Summary: Although previously thought to be absent from the brain, researchers have identified precapillary sphincters in the cerebral cortex of mice. The study suggests these small contractile structures may play a key role in regulating cerebral blood flow and local pressure, with implications for conditions such as migraine, Alzheimer’s disease and vascular dementia.
Source: University of Copenhagen
Precapillary sphincters — once believed not to exist in the brain — have now been demonstrated in mice.
Assistant Professor Søren Grubb from the Department of Neuroscience at the University of Copenhagen and colleagues have identified precapillary sphincters at the transition between arterioles and capillaries in the mouse cerebral cortex.
Earlier reviews concluded that precapillary sphincters were unlikely to exist in organs like the heart and brain. Since that time, much attention has focused on pericytes—contractile cells that regulate resistance in the smallest blood vessels. However, that emphasis appears to have overshadowed another important site of flow regulation: sphincter-like contractile cells positioned at early capillary branches. These structures can exert strong influence on blood flow entering the capillary bed.
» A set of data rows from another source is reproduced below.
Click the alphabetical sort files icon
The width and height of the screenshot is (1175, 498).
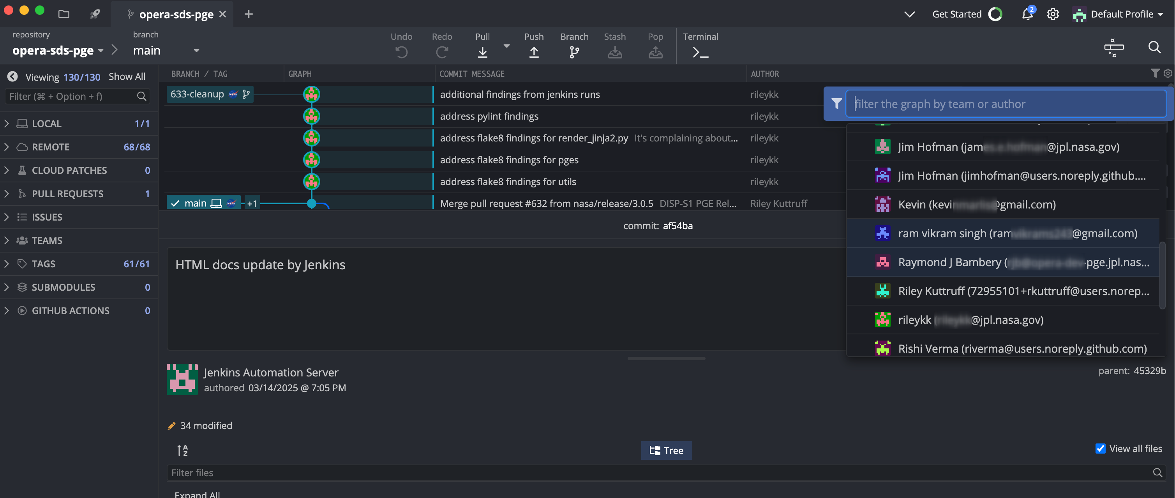[x=182, y=451]
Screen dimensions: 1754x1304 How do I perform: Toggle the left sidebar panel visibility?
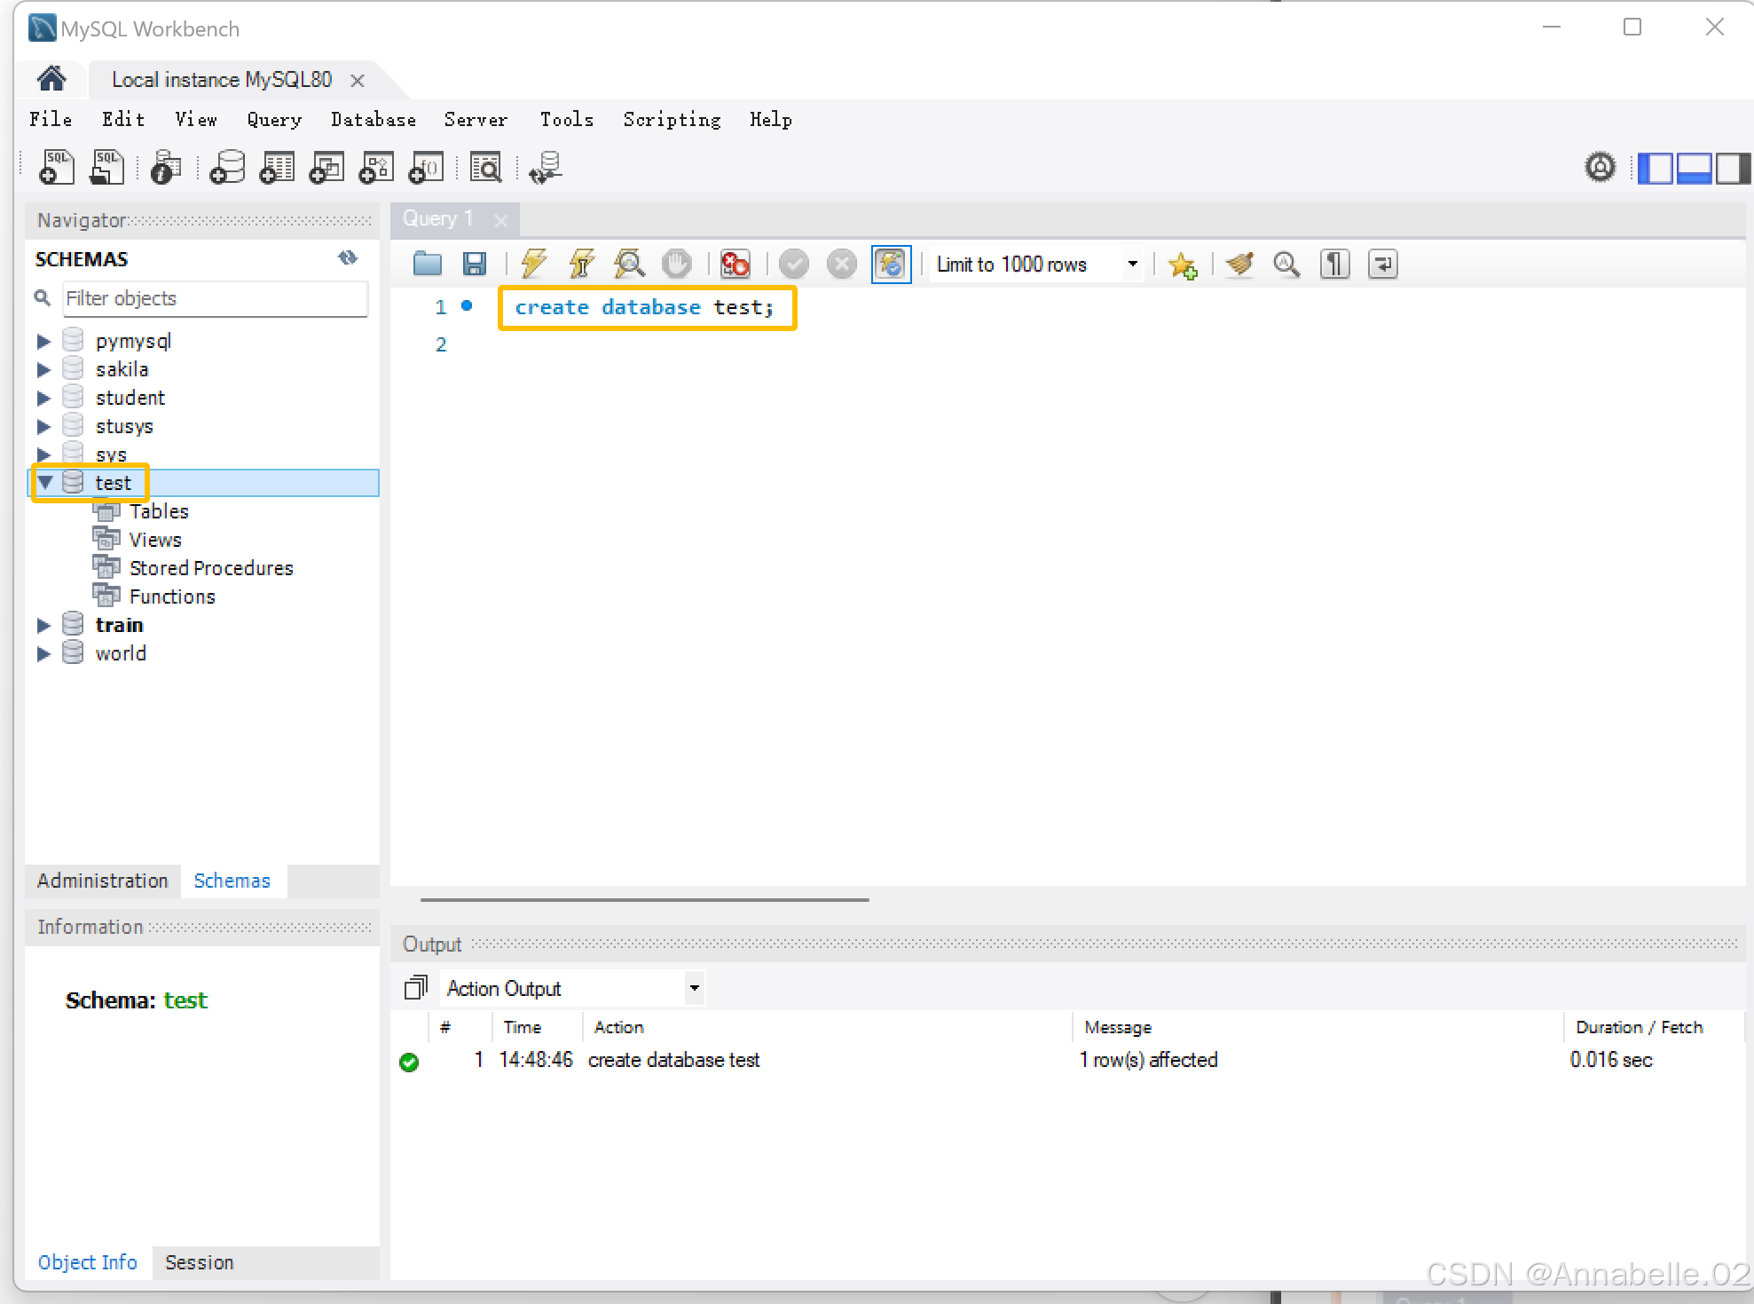[x=1654, y=167]
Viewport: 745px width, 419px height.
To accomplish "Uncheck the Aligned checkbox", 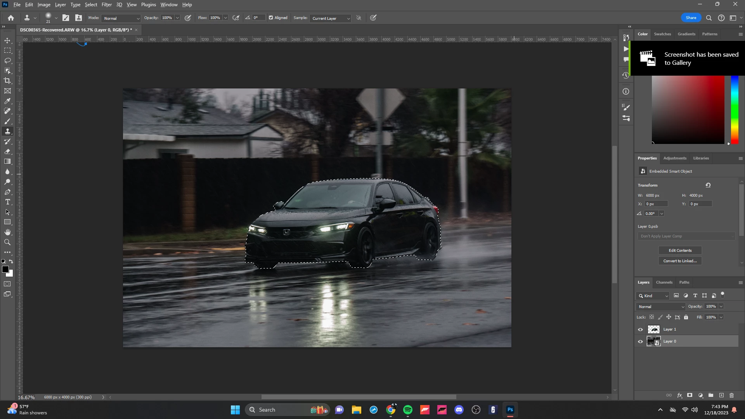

Acts like a faucet or sluice gate
Blood reaches brain tissue by traveling from arterioles into capillaries, where oxygen and nutrients are exchanged with neurons and glia. The research team describes precapillary sphincters as small, contractile rings that control the pressure and flow distribution from an arteriole into its downstream capillaries—similar to a faucet regulating pressure between a main pipe and a hose, or a sluice gate directing water from a river into irrigation channels.
When a sphincter relaxes, the passage widens and more red blood cells pass through, increasing downstream pressure and perfusion. When it contracts, the vessel narrows and creates a bottleneck that reduces pressure and flow beyond the clamp. This bidirectional control means these sphincters can produce some of the largest changes in vascular resistance of any cerebral vessel segment, protecting delicate downstream capillaries and tissue from abrupt pressure changes.
In practical terms, precapillary sphincters can both direct blood to active regions and shield microvessels from potentially damaging pressure spikes. If a sphincter fails to open or becomes obstructed, the downstream region may become underperfused, much like a field drying out if a sluice remains closed.
Implications for disease: migraine, Alzheimer’s and vascular dementia
The researchers propose that dysfunction of precapillary sphincters could contribute to disorders in which brain perfusion and clearance of waste are impaired. Conditions such as migraine with aura, Alzheimer’s disease and vascular dementia are associated with disrupted blood flow and accumulation of metabolic waste, and sphincter failure or inappropriate constriction could be one contributing factor.
The Lauritzen Lab research group, which includes Søren Grubb, has already tested a mouse model of migraine with aura and observed responses consistent with sphincter involvement. They found that cortical spreading depolarization—a wave of neuronal and glial depolarization linked to migraine aura—causes sphincter constriction and can trap blood cells in downstream capillaries. While these results support the hypothesis, the authors emphasize that further work is required to establish causal roles in human disease.
“We have shown that precapillary sphincters are present in the brain,” Søren Grubb explains. “Their discovery opens new questions about how blood flow and pressure are regulated at the capillary level. The next steps are to determine how these structures behave in healthy brains and how they change in disease.”
About the research and contact information
Source:
University of Copenhagen
Media contact:
Søren Grubb – University of Copenhagen
Image credit:
Lauritzen Lab, University of Copenhagen.
Original research (open access):
Title: “Precapillary sphincters maintain perfusion in the cerebral cortex.” Authors include Søren Grubb, Changsi Cai, Bjørn O. Hald, Lila Khennouf, Reena Prity Murmu, Aske G. K. Jensen, Jonas Fordsmann, Stefan Zambach and Martin Lauritzen. Published in Nature Communications. The study describes how sphincter-encircling mural cells can actively change the length and diameter of an enclosed vessel segment, creating substantial changes in cerebrovascular resistance and modulating capillary perfusion.
Abstract summary:
Active neurons release vasodilators that increase local blood supply by dilating nearby vessels, a process known as neurovascular coupling and the basis for BOLD functional imaging signals. This research reveals a precapillary sphincter at the junction between penetrating arterioles and first-order capillaries that links capillary flow to arteriolar inflow. The sphincters are encircled by contractile mural cells capable of bidirectional control, and they act both to direct capillary perfusion and to protect downstream capillaries from harmful pressure fluctuations. During cortical spreading depolarization, sphincters can constrict and trap blood cells, making them significant bottlenecks for capillary blood flow.